Kinetics of Toluene Electrohydrogenation on Pt/C Catalyst

Abstract

The kinetics of the toluene (TL) electrohydrogenation on a carbon-supported platinum catalyst (Pt/C) have been investigated as a fundamental study of the cathode reaction in an electrolyzer with water decomposition. Since the TL electrohydrogenation on a Pt wire and Pt/C catalyst is a fast kinetic reaction with a low solubility, and slow mass transfer in an aqueous electrolyte, a potential step sequence was employed to determine its kinetic performance. Based on this method, a non-faradic current and faradic current could be identified and thereafter separated by a capacitance simulation. This experiment was performed in a TL-saturated sulfuric acid electrolyte to minimize the effect of the TL mass transfer. Based on the mass transfer–free TL electrohydrogenation experimental results, the exchange current densities of the TL electrohydrogenation on the Pt/C were 0.48, 0.49, 0.72, and 0.8 mA cm−2 at 25, 40, 50, and 60 °C, respectively. We found that the carbon support has a high impact towards the TL electrohydrogenation on the Pt-supported material.

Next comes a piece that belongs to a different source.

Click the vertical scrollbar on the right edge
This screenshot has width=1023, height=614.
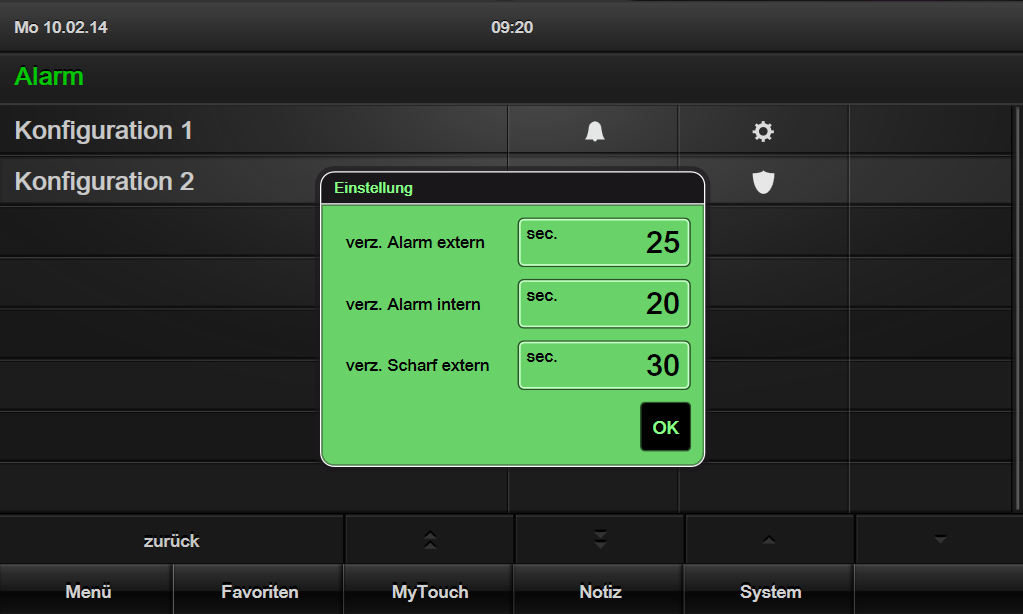pyautogui.click(x=1016, y=308)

The carbon material works as a sponge by absorbing TL from the solution, and providing a large TL coverage for the Pt surface. Finally, a Tafel plot of the TL electrohydrogenation on the Pt/C catalyst was obtained and the kinetic performance was determined. The apparent active energy of the TL electrohydrogenation on the Pt/C was then calculated as 13.1 kJ mol−1.